Direct Control of DFIG Wind Energy System – MATLAB Simulink

This MATLAB Simulink project studies direct control of a grid-connected doubly-fed induction generator wind-energy system, with coordinated converter action, DC-link regulation and grid power response.

Renewable Energy & Smart GridMATLAB SimulinkDFIGWind EnergyPhD / FYP
MATLAB Simulink project video: Review the DFIG system architecture, control sequence, converter response and output waveforms.
Academic-use disclaimer: Parameters, blocks and output values depend on the selected paper, machine ratings, grid conditions and software version. Results should be validated for the final research scope.

Project Objective

Develop and evaluate a direct-control strategy for a DFIG wind-energy conversion system so that generator power, torque, current and grid interaction remain stable during changes in wind speed and operating references.

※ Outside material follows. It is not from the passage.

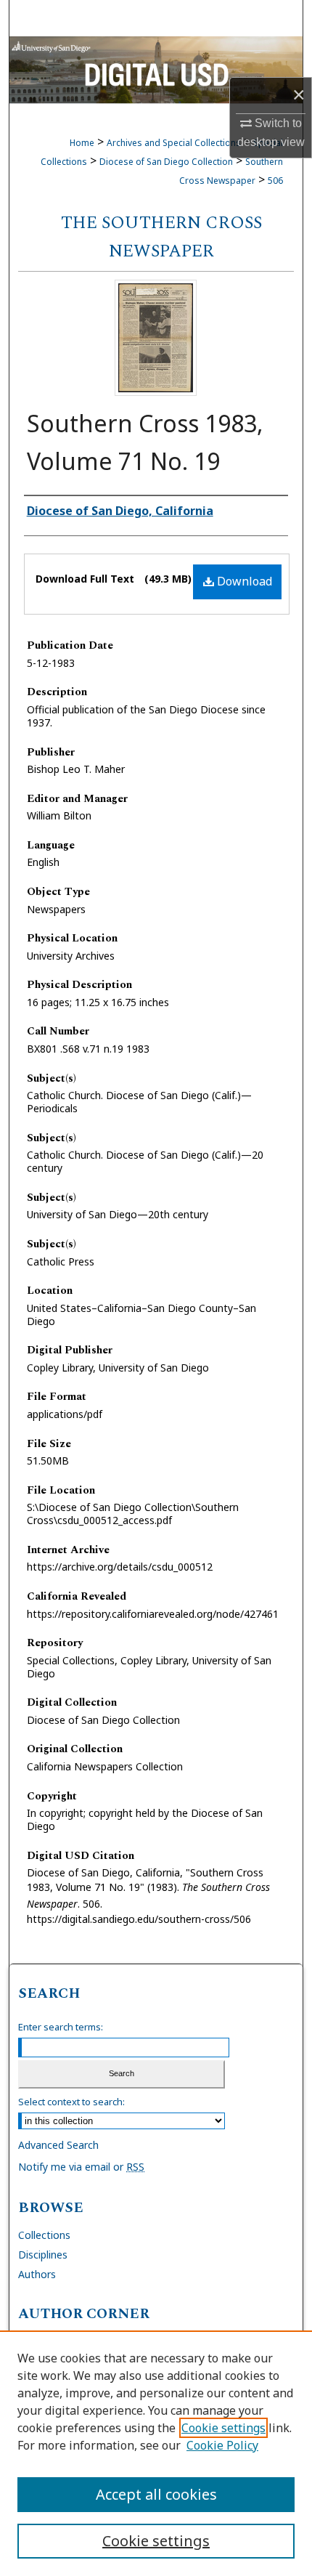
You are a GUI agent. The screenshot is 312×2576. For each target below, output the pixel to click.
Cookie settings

The project provides a structured starting point for research comparisons between direct control and conventional vector-control approaches.

System Architecture

  • Wind turbine and aerodynamic power model
  • Drive train and doubly-fed induction generator
  • Rotor-side converter and grid-side converter
  • DC-link capacitor and grid filter
  • Measurement, reference and direct-control logic
  • Grid connection, transformer and load interface

MATLAB Simulink Methodology

  1. Define turbine, DFIG, converter, DC-link and grid parameters.
  2. Measure rotor speed, stator/rotor quantities, active power, reactive power and DC-link voltage.
  3. Generate direct control commands from power, torque, flux or current errors according to the selected control structure.
  4. Apply converter switching limits and protection logic.
  5. Evaluate the response under variable wind, reference changes and grid disturbances.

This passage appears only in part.